If it was by road observation then did you take into account people not displaying a disc as they had it in their pocket?

Second, both of the options place an extra burden on the motorcyclist and would be expensive to instigate. Who pays? Also would both options be available through the normal established network of Post Offices or would they only be available through the VRO’s, which are now few and far between.

Thirdly, would other vulnerable road users be treated similarly? In particular open top cars, milk floats etc as their tax discs must also be vulnerable to theft as well as motorcycles?

Fourthly, which taxation classes would this cover is it the Bicycle class or all motorcycles on the register as virtually all of the BSA Owners’ Club machines are eligible for the Historic classification. To exempt these would seem appropriate for the reasons stated above and also as they are zero rated then the loss of revenue to the DVLA would be minimal for the extra effort of instigating any of these proposals.

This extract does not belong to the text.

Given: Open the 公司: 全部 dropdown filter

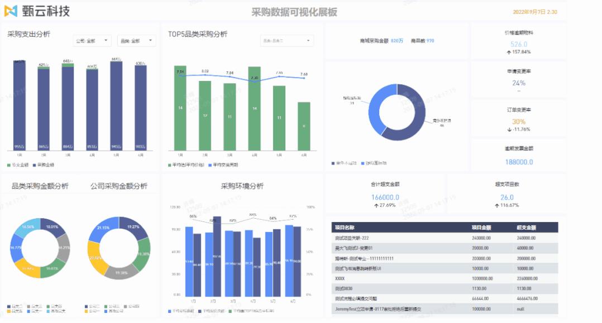Looking at the screenshot, I should click(x=92, y=41).
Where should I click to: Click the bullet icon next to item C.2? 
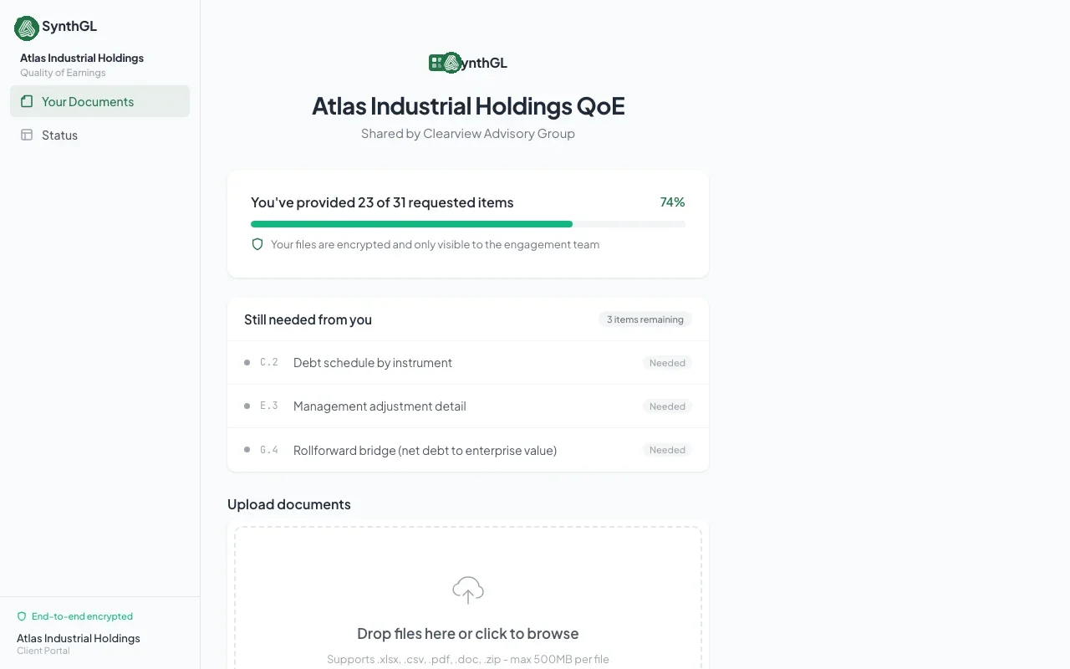point(246,362)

As you state in the statistics 75% of motorcycles and probably more if you take into account those that are carrying their tax discs around, therefore is it equitable to have the vast majority to be punished for the minority. Also as there is a large theft of tax discs then would it not be sensible to bring this in for all road users and by doing this stemming the trade in stolen tax discs?

On a further point I have e-mailed the contact point three times since May about where they obtained the statistics, requesting further clarification and informing them about our intention to place the response on our web site. I have yet to receive a response to these e-mails. In view of the lack of time I have decided to place our response onto the BSAOC web site.